Thursday, May 26, 2011

Dick Burr Mistakes His Thumb for a Magic Wand

How did Sen. Dick Burr vote yesterday on the Paul Ryan plan to turn Medicare into a Republican coupon worth approximately 13 aspirin? He voted for it, natch! He's one of only 40 Republican senators who've decided to make what Jennifer Steinhauer at the NYTimes calls a "chin-out" defense of a scheme that would effectively end Medicare.

All righty then! The Ryan "end Medicare" budget is now about as popular as prickly heat in August. So deciding to lead with one's chin when one's biceps have gone soft like pudding might seem a strange sparring technique, but Burr perhaps figgers he has almost six years for people to forget where he stood on this issue before he has to stand on his record.
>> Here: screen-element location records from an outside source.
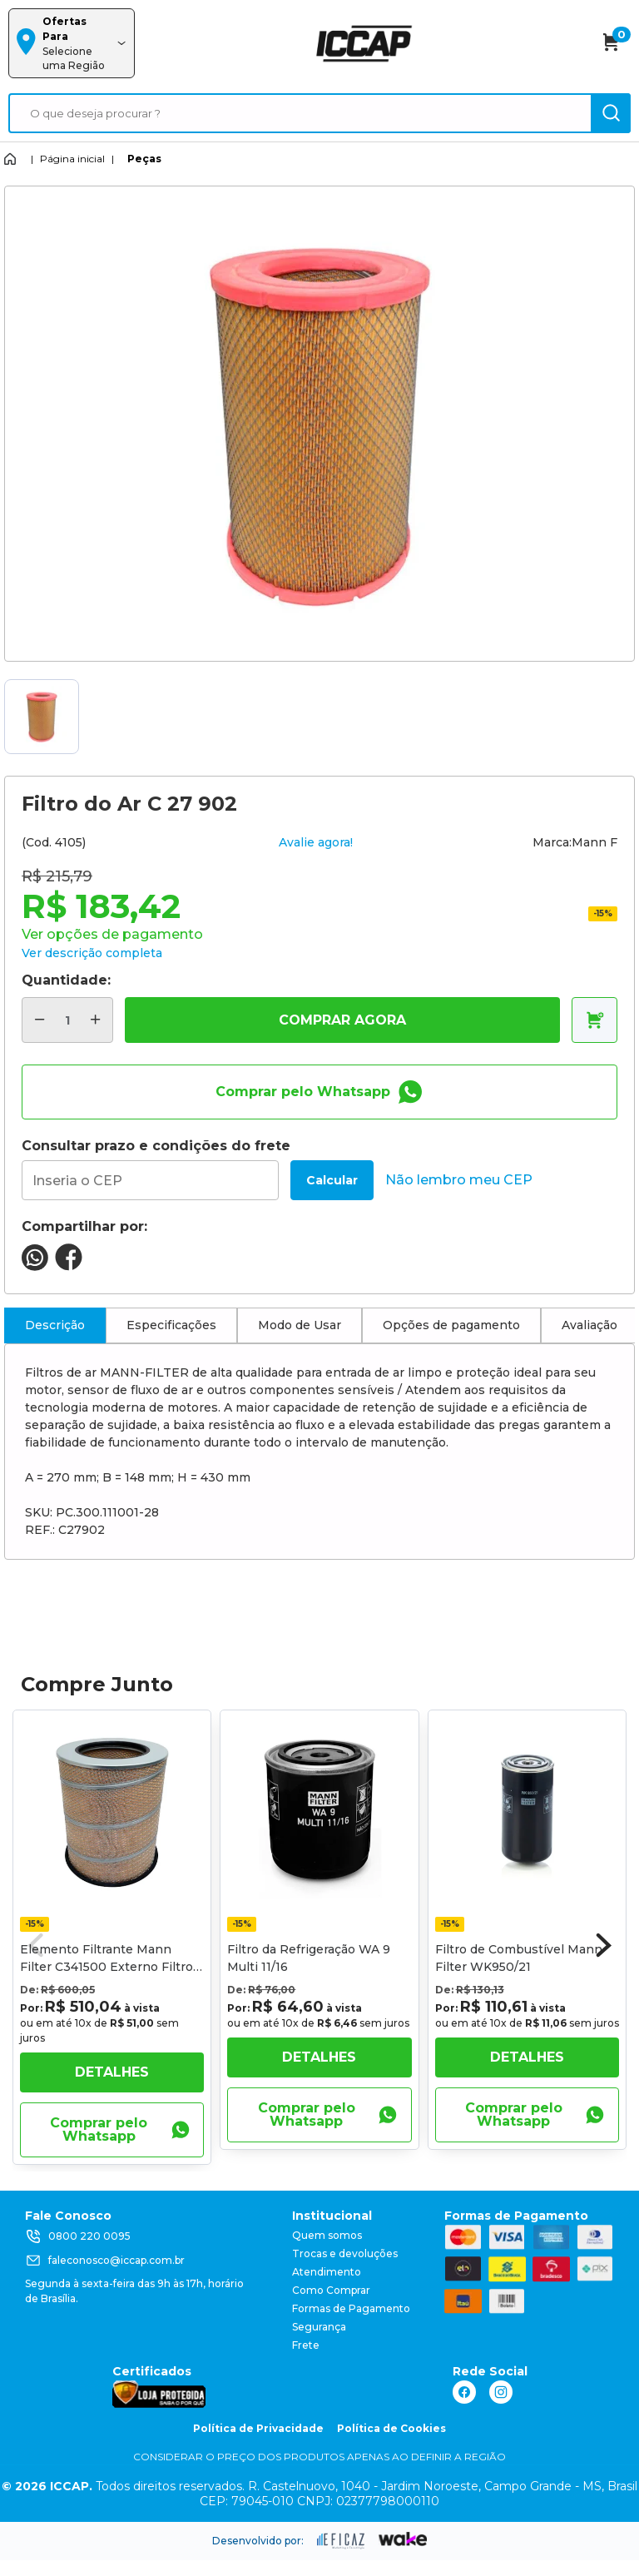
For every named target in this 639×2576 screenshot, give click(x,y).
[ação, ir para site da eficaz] (341, 2541)
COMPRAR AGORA (342, 1020)
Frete (306, 2345)
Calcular (332, 1180)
The Republican senators who said "no thank you very much" to the Ryan scheme and who voted with the Democrats to defeat it?
Scott P. Brown of Massachusetts
Susan Collins of Maine
Olympia J. Snowe of Maine
Lisa Murkowski of Alaska

Lisa Murkowski, ever since the Palin tea partiers ran a candidate against her in last year's Republican primary, and after she won reelection anyway as a write-in candidate, has been saying "up yours" right regularly to the mullahs of conservatism ever since.

A fifth Republican senator also voted "no" on the Ryan budget, and he's a bit of a surprise: Rand Paul of Kentucky, who bears no resemblance to the other four except that he breathes air. According to Steinhauer of the Times, Paul thought the Ryan scheme was just too weak.

Remind me to send a sympathy card to the voters of Kentucky.

3 comments:

Anonymous said...

Lets see, that makes four Rinos that supported the bill and one person that thought it was to weak. That sounds about right. Not all Republicans are conservative.

Anonymous said...

they also voted in the senate on the PREZ. budget late last night.and not one (zero) DEMs. voted for it.who are we kiding.nothings gona happen till the election is over.there not standing for the USA, they are standing for the good old ME, MYSELF, AND I.

retired educator said...

Out of the 535 members of the US Congress, I wonder how many are truly "bought and paid for?" With Burr and Foxx you already know the answer. But, of the remaining 533, how many?
Please don't respond with an "all." Can we possibly find even one or two who are honest?